Il Ministro del Tesoro, Giovanni Tria, incrementa le scommesse sia in termini di quantità di gioco sia per numero di puntate. Tria ha firmato a sorpresa un decreto ministeriale in cui introduce il cash out. La possibilità di puntare più volte sullo stesso evento, incassando in anticipo parte delle vincite e continuando a puntare.

E’ quanto si legge su Il Fatto Quotidiano, che attacca il Ministro.

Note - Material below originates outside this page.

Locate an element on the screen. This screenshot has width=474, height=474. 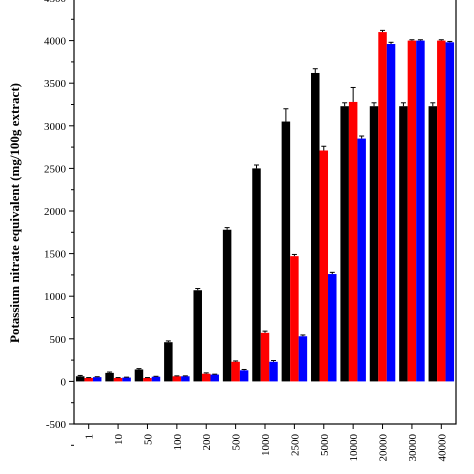
x-tick-label: 10 is located at coordinates (119, 440).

La novità è stata inserita da Tria con tre righe: “Il concessionario ha facoltà di proporre al partecipante il pagamento anticipato della scommessa a quota fissa, anche parziale, prima che l’ultimo degli eventi pronosticati si realizzi, pari a un importo di vincita offerto al partecipante e da esso accettato. Tale importo può essere inferiore all’importo scommesso”.

Ci sono due tipi di cash out, parziale e totale. Il cash out parziale permette al giocatore di incassare una vincita nel corso dello svolgimento dell’evento oggetto della scommessa. Se lo fa, poi può continuare a giocare con un nuovo biglietto a un nuovo prezzo e con un nuovo importo di vincita. Con il cash out totale il giocatore può invece decidere se riscuotere o meno una vincita inferiore alla potenziale vincita finale. Se al giocatore va bene, la sua puntata viene pagata con il messaggio ‘cash out totale’.

Nel frattempo grazie al mancato intervento di riordino di cui Tria avrebbe dovuto essere l’artefice, i giocatori e le aziende sono costrette allo slalom tra indicazioni diverse, in alcuni casi opposte, tra Regione e Regione e a volte tra Comune e Comune.